**Source data:**
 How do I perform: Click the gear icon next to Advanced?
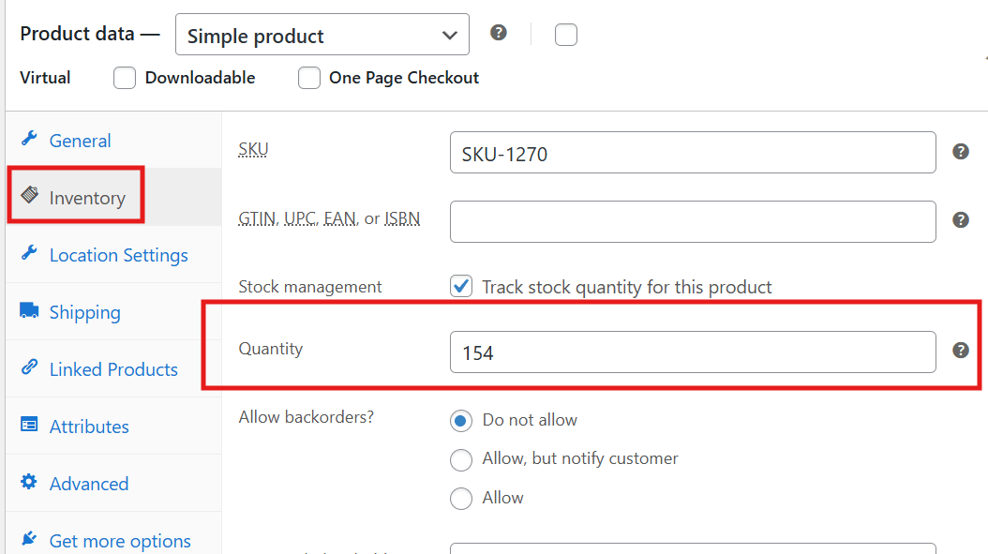tap(29, 483)
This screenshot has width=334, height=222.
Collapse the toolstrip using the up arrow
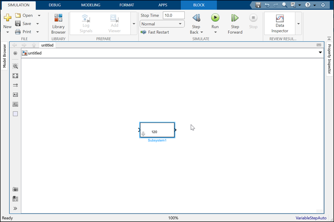click(329, 38)
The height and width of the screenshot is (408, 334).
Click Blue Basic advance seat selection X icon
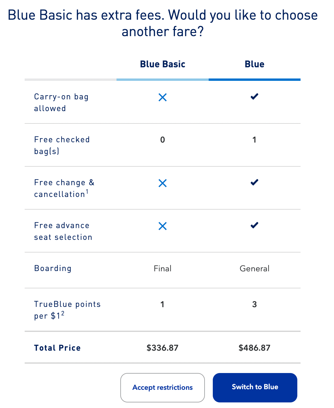click(163, 226)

**How to complete this task:** If pictures appear in the data, omit them and copy all other parts exactly.

**Written solution:**
 How do I perform: Click the gear icon next to Advanced?
tap(29, 483)
This screenshot has width=334, height=222.
Collapse the toolstrip using the up arrow
click(329, 38)
The height and width of the screenshot is (408, 334).
Click Blue Basic advance seat selection X icon
click(163, 226)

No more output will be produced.